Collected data
= Beginning of Section =
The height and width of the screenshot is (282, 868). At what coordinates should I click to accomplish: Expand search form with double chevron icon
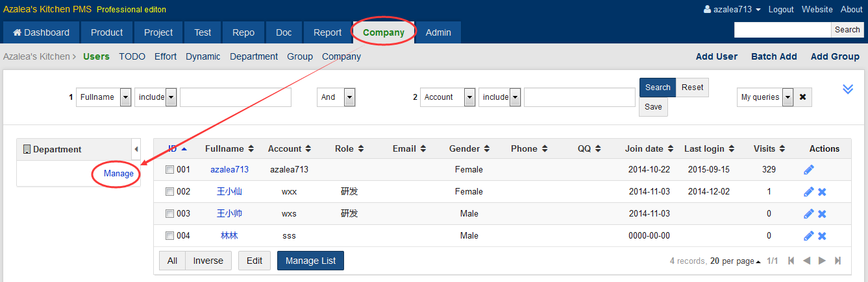point(847,89)
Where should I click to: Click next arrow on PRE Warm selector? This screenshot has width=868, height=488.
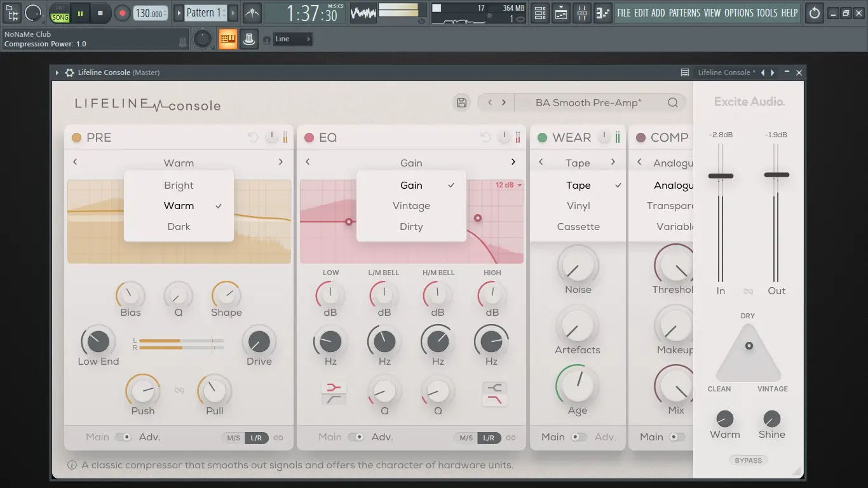pos(280,163)
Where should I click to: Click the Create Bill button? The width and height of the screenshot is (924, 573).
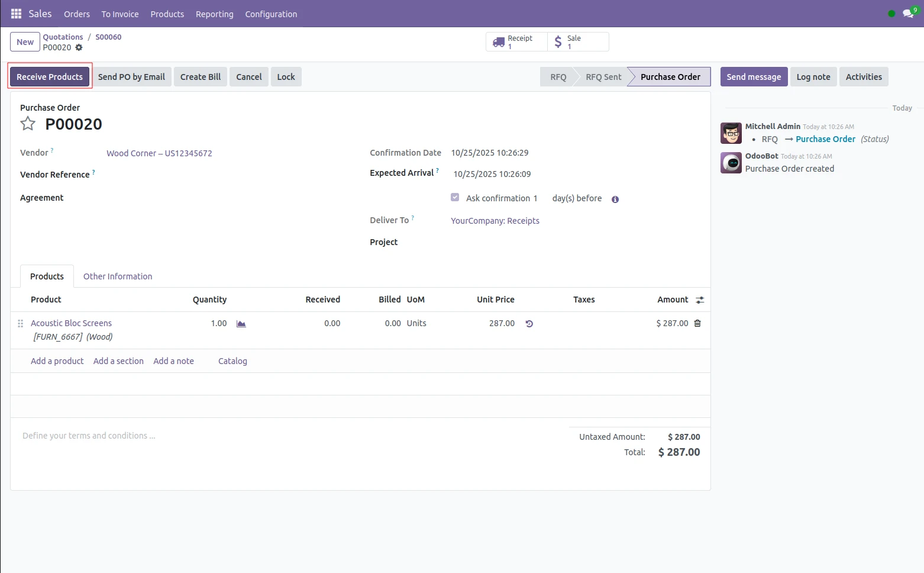tap(200, 76)
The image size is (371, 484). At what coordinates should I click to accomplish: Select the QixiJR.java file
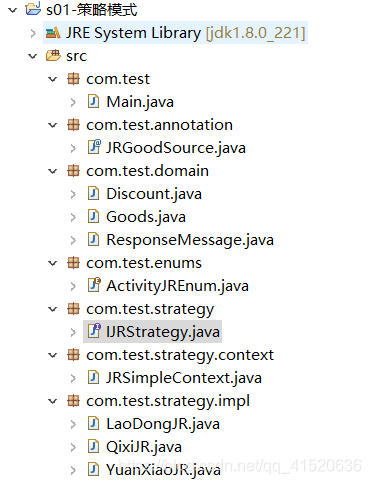[x=144, y=447]
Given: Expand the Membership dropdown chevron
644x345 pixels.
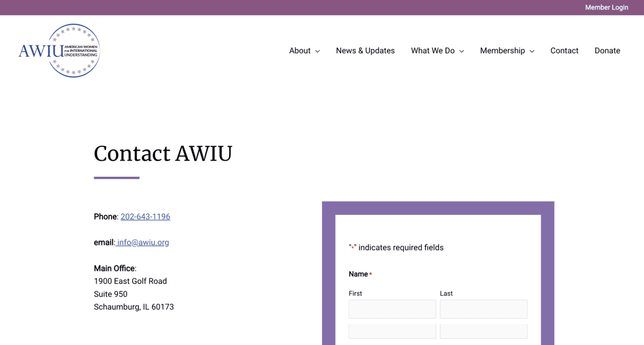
= End of Section =
## [EXERCISE OBJECTIVE]
Leave out the pictures, and retype exactly the lines from the one containing "Given: Expand the Membership dropdown chevron" through the last line of the data above, no more and no less.

## [EXPECTED ANSWER]
Given: Expand the Membership dropdown chevron
644x345 pixels.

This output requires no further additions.